**YOUR GOAL:**
Would you please output the lines of the data below from the one containing "Where should I click to: Toggle" to the end, exactly and with nothing added?

**SOURCE DATA:**
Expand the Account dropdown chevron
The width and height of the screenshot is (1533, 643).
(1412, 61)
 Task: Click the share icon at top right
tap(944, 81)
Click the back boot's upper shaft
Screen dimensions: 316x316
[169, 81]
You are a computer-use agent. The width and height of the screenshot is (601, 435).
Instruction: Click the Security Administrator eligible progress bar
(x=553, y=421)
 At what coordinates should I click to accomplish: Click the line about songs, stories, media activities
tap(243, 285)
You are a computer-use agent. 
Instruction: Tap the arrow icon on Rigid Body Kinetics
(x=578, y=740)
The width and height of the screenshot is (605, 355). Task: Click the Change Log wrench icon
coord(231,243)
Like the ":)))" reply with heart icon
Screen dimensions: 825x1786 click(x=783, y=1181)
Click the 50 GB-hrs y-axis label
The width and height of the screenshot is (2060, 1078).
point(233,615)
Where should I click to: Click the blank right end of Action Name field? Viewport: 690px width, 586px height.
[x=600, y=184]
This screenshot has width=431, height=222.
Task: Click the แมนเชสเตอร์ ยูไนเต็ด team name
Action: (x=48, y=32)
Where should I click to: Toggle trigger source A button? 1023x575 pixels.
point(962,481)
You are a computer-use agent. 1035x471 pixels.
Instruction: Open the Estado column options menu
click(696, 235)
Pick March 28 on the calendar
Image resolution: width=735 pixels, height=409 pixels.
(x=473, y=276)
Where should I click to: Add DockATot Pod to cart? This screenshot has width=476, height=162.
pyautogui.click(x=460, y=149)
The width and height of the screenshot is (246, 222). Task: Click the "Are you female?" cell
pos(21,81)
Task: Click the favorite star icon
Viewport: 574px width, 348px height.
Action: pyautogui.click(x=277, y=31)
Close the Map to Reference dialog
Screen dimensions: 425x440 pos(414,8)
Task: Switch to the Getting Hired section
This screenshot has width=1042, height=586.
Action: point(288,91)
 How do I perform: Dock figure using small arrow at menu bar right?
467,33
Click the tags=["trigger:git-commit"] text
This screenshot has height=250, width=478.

**ANSWER TO THE PROBLEM:**
Where should I click to: Toggle trigger source A button? 1023x575 pixels.
point(962,481)
You are a computer-use agent. 1035x471 pixels.
Instruction: Open the Estado column options menu
click(696, 235)
Pick March 28 on the calendar
Image resolution: width=735 pixels, height=409 pixels.
(x=473, y=276)
Where should I click to: Add DockATot Pod to cart? This screenshot has width=476, height=162.
pyautogui.click(x=460, y=149)
The width and height of the screenshot is (246, 222). Task: Click the "Are you female?" cell
pos(21,81)
Task: Click the favorite star icon
Viewport: 574px width, 348px height.
Action: pyautogui.click(x=277, y=31)
Close the Map to Reference dialog
Screen dimensions: 425x440 pos(414,8)
Task: Switch to the Getting Hired section
This screenshot has width=1042, height=586.
Action: point(288,91)
 How do I perform: Dock figure using small arrow at menu bar right?
467,33
Click the tags=["trigger:git-commit"] text
This screenshot has height=250, width=478.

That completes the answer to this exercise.